Daarom vroeg ik Willem Kruidhof om mee te doen. Willem is begonnen als milieutechnoloog, maar kwam er gaandeweg achter dat verbetering van het milieu vooral een kwestie is van economische en organisatorische vernieuwing. Met zijn bedrijf Trends & Concepts ondersteunt hij sinds enige jaren transitietrajecten bij bedrijven en ontwikkelt hij eigen businessconcepten voor maatschappelijke vraagstukken. Willem werkt het liefst met lokale ondernemers. Zijn theorie is dat die per saldo meer bijdragen aan de lokale economie dan grote ketenbedrijven en multinationals. Hij illustreert dit met zijn metafoor van de 'blauwe euro's': je verft een euro blauw met afgevende verf en je telt het aantal blauwe vingers als die euro de gemeenschap weer verlaat. Hoe meer blauwe vingers, hoe meer omzet en hoe groter de bijdrage van die euro aan de lokale economie. Een winkelier betaalt bijvoorbeeld een euro, die hij ontvangt van een klant, aan zijn lokale leverancier, die er vervolgens zijn accountant mee betaalt, die er op zijn beurt een brood mee koopt bij de bakker om de hoek. Dat is al vier keer omzet. De euro die binnenkomt bij een grote supermarkt wordt direct doorgesluisd naar de centrale kas en vloeit weg uit de lokale economie. Uit onderzoek in Engeland is gebleken dat een overnachting bij een bed&breakfast drie tot vier keer zoveel lokale omzet genereert als een overnachting bij een grote hotelketen. Waarom zou dat ook niet gelden voor voedsel?

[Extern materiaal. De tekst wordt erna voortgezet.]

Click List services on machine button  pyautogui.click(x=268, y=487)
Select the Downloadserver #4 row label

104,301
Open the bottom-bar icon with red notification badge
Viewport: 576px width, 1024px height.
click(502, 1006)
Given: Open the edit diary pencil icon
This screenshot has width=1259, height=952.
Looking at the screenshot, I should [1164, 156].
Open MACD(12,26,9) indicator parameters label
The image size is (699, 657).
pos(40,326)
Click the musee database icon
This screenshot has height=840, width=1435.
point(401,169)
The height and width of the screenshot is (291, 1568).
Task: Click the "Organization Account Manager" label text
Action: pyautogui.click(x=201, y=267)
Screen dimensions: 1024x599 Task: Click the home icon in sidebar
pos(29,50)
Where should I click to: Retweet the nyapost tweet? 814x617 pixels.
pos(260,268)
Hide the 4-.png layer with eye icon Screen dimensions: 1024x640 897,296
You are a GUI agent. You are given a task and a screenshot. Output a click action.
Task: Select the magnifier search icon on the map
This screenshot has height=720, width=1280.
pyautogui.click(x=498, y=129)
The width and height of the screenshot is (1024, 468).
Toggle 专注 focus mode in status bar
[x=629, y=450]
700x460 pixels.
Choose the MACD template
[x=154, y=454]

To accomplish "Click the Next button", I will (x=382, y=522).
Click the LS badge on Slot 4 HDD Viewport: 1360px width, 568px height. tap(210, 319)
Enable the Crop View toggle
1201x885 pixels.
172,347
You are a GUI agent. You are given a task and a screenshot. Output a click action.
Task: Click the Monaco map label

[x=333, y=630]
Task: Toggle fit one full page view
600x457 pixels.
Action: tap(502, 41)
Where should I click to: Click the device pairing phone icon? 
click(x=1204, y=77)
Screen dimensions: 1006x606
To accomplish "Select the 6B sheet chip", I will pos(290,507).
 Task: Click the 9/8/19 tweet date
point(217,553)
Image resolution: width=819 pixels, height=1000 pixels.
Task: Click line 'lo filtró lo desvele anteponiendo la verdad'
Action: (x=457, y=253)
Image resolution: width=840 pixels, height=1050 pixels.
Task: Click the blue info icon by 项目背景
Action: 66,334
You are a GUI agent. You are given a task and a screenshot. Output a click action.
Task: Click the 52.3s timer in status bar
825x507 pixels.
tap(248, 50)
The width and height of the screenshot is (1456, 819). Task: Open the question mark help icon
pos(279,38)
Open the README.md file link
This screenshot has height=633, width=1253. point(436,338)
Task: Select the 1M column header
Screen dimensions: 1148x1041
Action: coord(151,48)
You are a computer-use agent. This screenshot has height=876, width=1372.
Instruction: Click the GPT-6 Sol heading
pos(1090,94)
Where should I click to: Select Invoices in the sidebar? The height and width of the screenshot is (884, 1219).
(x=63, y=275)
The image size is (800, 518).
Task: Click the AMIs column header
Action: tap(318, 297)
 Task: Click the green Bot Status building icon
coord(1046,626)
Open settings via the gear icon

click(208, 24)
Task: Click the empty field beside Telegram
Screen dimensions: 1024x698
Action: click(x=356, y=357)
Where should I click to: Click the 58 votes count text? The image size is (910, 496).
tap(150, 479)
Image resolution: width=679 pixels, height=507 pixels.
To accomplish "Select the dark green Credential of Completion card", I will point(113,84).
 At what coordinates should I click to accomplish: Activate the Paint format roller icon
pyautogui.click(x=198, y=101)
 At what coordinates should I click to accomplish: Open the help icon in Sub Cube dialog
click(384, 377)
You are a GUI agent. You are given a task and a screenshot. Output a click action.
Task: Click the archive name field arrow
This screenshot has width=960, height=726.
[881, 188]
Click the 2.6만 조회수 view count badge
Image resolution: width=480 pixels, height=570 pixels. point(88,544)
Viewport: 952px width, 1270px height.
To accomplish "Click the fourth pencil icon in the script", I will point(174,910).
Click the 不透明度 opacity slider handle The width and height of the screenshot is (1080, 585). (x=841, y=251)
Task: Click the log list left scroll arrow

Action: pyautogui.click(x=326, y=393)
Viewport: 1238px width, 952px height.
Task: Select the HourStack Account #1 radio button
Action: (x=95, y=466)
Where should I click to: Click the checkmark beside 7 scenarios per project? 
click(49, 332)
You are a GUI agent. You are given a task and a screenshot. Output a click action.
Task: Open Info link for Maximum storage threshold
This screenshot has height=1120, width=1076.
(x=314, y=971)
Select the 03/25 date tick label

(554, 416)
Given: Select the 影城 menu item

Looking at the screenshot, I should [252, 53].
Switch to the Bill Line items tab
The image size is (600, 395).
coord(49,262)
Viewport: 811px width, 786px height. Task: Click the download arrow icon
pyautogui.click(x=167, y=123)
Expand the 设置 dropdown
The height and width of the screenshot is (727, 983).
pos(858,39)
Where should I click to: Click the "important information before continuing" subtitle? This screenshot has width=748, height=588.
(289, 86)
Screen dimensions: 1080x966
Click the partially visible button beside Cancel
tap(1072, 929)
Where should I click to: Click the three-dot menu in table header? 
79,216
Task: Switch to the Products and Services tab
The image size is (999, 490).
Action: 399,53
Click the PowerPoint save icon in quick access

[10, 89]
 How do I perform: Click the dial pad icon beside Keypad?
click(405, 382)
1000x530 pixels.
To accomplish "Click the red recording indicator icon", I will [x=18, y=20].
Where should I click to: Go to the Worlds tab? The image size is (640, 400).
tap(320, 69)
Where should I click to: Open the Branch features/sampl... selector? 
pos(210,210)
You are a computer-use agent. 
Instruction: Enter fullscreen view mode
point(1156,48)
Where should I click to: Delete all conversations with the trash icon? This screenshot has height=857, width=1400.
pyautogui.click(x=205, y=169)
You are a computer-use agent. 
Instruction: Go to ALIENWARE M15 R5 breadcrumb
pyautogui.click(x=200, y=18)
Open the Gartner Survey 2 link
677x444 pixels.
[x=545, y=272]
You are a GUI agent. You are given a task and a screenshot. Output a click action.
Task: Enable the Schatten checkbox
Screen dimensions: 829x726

Willem en ik hebben het idee dat als je het financiële kringloopprincipe van de blauwe euro's slim weet te koppelen aan het verkleinen van voedselkringlopen dit de transitie van een lineaire naar een circulaire economie enorm kan versnellen. De regio Twente leek ons een ideaal proefgebied om dat te onderzoeken. Die doelstelling van 15 % triggerde ons. En omdat de verantwoordelijke ambtenaar geen antwoord kon geven op onze vraag, vroegen we het aan de ondernemers in het gebied. Wat is het huidige percentage aan streekproducten? En hoe kan dit worden vergroot?